Preface

Intention

There are several needs that led to the creation of the HCP SDK:

  • Blueprint implementation of a connector module to access HCPs authenticated namespaces in a language that is easy enough to understand for any developers, whatever language she/he normally uses, to provide a base for own development.
  • Showcase for coding guidelines outlined below.
  • Demonstration material for developer trainings.
  • And last, but not least, a replacement for the various modules the author used in the past for his own coding projects.

About HCP

HCP environment overview

A simple HCP environment

Hitachi Content Platform (HCP) is a distributed object storage system designed to support large, growing repositories of fixed-content data. An HCP system consists of both hardware (physical or virtual) and software.

HCP stores objects that include both data and metadata that describes that data. HCP distributes these objects across the storage space. HCP represents objects either as URLs or as files in a standard file system. An HCP repository is partitioned into namespaces. Each namespace consists of a distinct logical grouping of objects with its own directory structure. Namespaces are owned and managed by tenants.

HCP provides access to objects through a variety of industry-standard protocols, as well as through a native http[s]/reST interface.

Focus

hcpsdk primarily focuses on HCP version 3 and above, and the authenticated Namespaces invented with version 3.
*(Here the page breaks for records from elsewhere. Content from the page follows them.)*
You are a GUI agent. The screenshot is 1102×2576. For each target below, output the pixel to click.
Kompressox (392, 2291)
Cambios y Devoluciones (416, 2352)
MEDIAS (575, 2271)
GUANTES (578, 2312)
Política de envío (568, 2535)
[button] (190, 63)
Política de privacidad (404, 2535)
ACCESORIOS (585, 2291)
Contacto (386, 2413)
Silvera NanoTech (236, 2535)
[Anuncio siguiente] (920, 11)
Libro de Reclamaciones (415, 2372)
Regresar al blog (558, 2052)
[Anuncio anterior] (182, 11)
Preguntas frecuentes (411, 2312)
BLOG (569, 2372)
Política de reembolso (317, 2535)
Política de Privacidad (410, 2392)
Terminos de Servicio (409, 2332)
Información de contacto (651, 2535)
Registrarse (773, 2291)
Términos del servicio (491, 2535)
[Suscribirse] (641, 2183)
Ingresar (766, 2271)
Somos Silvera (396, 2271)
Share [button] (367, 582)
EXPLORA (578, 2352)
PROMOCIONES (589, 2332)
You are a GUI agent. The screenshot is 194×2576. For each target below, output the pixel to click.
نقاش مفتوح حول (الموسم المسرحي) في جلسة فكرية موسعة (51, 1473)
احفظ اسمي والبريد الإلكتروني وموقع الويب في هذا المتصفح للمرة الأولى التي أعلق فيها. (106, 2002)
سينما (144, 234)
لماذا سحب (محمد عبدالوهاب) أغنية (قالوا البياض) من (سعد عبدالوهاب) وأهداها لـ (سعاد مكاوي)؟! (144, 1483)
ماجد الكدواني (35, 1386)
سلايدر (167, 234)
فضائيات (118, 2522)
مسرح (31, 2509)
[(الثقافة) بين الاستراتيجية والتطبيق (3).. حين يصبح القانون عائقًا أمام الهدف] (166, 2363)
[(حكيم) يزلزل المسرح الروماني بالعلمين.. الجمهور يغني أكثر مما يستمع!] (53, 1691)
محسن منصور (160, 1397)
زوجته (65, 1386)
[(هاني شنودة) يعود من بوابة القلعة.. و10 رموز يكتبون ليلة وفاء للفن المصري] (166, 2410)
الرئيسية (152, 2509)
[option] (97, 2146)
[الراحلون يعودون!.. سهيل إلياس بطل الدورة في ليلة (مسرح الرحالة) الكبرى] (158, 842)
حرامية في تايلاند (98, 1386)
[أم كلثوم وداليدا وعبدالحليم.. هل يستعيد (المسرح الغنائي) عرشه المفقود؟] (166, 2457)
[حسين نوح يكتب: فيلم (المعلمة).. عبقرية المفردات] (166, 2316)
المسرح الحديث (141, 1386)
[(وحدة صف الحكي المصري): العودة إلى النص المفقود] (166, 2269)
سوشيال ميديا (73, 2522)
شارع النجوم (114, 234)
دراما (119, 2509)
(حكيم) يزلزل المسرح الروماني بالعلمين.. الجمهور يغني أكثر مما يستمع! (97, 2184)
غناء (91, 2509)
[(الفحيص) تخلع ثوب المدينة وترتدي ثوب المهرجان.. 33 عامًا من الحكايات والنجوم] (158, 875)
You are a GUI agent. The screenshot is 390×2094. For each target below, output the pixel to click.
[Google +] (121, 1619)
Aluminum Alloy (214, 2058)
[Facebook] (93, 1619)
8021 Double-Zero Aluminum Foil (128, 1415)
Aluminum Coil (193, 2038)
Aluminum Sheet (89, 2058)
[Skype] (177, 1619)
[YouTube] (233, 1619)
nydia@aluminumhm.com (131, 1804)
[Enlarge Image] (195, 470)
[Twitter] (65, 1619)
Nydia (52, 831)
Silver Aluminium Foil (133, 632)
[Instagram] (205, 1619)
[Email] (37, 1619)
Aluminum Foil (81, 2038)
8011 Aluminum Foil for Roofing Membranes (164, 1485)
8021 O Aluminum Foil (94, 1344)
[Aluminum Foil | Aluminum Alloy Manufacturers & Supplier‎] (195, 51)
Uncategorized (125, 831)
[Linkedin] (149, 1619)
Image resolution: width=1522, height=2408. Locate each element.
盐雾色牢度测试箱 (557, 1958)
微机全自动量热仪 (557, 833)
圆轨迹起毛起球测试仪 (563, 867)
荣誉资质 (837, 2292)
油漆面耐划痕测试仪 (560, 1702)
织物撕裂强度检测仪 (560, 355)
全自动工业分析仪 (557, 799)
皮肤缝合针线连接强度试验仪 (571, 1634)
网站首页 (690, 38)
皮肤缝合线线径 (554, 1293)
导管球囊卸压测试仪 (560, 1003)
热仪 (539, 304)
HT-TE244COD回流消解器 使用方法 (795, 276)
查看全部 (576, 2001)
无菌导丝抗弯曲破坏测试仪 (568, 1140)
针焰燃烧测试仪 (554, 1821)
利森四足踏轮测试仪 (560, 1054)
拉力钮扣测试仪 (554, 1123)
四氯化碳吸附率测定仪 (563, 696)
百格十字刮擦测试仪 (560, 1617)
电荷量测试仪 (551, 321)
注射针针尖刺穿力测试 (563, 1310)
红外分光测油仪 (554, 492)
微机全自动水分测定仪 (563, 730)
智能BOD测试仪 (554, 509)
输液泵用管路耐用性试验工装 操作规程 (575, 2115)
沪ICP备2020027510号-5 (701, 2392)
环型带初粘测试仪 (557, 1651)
For using hcpsdk with the Default Namespace, see Appendix 1.

Coding for HCP

Even as HCP might behave like a web server at first glance, it has some very different characteristics when it comes to coding against it, using one of the http/reST based interfaces (native http/reST, HS3 and HSwift). This isn’t really relevant for an application doing a single request from time to time, but it is critical for an application designated for high load / high performance HCP access.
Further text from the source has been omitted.